One of the many fun things about embedded computers is that you can move physical things with motors. But there are so many different kinds of motors (servo, stepper, DC), so how do you select the right one?

The type of motor you use depends on the type of motion you want:

  • R/C or hobby servo motor

    Can be quickly positioned at various absolute angles, but some don’t spin. In fact, many can turn only about 180{deg}.

  • Stepper motor

    Spins and can also rotate in precise relative angles, such as turning 45°. Stepper motors come in two types: bipolar (which has four wires) and unipolar (which has five or six wires).

  • DC motor

    Spins either clockwise or counter-clockwise and can have the greatest speed of the three. But a DC motor can’t easily be made to turn to a given angle.

When you know which type of motor to use, interfacing is easy. This chapter shows how to interface with each of these motors.

Note

Motors come in many sizes and types. This chapter presents some of the more popular types and shows how they can interface easily to the Bone. If you need to turn on and off a 120 V motor, consider using something like the PowerSwitch presented in Toggling a High-Voltage External Device.

Note

The Bone has built-in 3.3 V and 5 V supplies, which can supply enough current to drive some small motors. Many motors, however, draw enough current that an external power supply is needed. Therefore, an external 5 V power supply is listed as optional in many of the recipes.

Note

All the examples in the book assume you have cloned the Cookbook repository on git.beagleboard.org. Go here Cloning the Cookbook Repository for instructions.

Controlling a Servo Motor#

Problem#

You want to use BeagleBone to control the absolute position of a servo motor.

Solution#

We’ll use the pulse width modulation (PWM) hardware of the Bone to control a servo motor.

To make the recipe, you will need:

  • Servo motor.

  • Breadboard and jumper wires.

  • 1 kΩ resistor (optional)

  • 5 V power supply (optional)

The 1 kΩ resistor isn’t required, but it provides some protection to the general-purpose input/output (GPIO) pin in case the servo fails and draws a large current.

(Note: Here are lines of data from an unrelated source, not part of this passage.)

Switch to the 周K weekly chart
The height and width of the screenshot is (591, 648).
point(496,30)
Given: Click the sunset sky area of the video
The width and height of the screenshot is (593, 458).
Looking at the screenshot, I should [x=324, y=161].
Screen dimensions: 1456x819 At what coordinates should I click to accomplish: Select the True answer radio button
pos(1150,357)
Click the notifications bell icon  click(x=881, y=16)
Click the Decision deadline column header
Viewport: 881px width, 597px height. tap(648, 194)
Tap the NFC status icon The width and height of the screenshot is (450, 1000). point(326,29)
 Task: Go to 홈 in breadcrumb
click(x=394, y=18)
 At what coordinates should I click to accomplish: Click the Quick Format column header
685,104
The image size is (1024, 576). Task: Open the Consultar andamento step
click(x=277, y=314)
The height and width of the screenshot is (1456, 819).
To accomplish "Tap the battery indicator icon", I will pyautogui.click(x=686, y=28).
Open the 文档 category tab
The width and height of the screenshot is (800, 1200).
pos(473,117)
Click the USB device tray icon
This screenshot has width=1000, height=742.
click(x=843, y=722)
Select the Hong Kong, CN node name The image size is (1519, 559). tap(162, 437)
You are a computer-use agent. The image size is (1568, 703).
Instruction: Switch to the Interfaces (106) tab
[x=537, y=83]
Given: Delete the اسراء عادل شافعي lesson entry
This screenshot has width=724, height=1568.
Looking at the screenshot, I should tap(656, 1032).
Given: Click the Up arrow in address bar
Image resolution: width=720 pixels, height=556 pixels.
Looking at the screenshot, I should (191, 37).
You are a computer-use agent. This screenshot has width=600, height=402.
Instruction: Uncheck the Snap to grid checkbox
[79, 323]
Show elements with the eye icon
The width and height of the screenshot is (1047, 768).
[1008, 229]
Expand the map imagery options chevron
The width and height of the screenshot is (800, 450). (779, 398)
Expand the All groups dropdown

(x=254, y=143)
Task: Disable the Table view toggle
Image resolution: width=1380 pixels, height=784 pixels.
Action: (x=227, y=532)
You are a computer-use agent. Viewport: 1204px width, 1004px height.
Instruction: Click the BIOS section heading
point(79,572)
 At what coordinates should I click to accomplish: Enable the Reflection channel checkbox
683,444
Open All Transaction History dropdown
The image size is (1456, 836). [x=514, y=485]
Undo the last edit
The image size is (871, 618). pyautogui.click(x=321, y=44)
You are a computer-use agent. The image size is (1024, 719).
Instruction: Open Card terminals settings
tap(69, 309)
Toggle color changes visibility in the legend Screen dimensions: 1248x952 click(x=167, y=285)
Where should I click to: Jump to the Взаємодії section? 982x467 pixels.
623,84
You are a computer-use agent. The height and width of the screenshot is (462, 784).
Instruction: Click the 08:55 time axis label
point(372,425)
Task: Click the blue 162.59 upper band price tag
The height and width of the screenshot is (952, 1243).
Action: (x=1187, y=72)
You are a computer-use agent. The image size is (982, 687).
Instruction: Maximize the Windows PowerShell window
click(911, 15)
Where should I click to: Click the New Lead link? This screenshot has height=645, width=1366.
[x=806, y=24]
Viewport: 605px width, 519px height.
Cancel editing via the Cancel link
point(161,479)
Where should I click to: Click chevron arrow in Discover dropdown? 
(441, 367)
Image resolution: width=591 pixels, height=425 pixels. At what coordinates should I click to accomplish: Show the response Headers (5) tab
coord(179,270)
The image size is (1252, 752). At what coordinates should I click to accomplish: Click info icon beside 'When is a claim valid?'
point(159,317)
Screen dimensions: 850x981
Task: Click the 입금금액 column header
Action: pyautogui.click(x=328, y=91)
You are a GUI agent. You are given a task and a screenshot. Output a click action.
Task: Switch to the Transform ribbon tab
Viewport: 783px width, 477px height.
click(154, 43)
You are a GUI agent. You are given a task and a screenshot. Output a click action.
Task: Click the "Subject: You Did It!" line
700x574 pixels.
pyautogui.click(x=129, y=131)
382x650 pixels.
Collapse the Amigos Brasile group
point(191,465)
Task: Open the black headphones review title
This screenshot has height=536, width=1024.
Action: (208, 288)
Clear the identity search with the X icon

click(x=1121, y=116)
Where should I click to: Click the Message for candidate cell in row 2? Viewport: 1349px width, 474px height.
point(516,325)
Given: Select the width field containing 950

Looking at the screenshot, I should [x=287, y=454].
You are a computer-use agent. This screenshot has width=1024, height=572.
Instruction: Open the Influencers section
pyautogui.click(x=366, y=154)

Wire up your servo, as shown in Driving a servo motor with the 3.3 V power supply.

Note

There is no standard for how servo motor wires are colored. One of my servos is wired like Driving a servo motor with the 3.3 V power supply red is 3.3 V, black is ground, and yellow is the control line. I have another servo that has red as 3.3 V and ground is brown, with the control line being orange. Generally, though, the 3.3 V is in the middle. Check the datasheet for your servo before wiring.

Servo Motor

Fig. 435 Driving a servo motor with the 3.3 V power supply#

The code for controlling the servo motor is in servoMotor.py, shown in Code for driving a servo motor (servoMotor.py). You need to configure the pin for PWM.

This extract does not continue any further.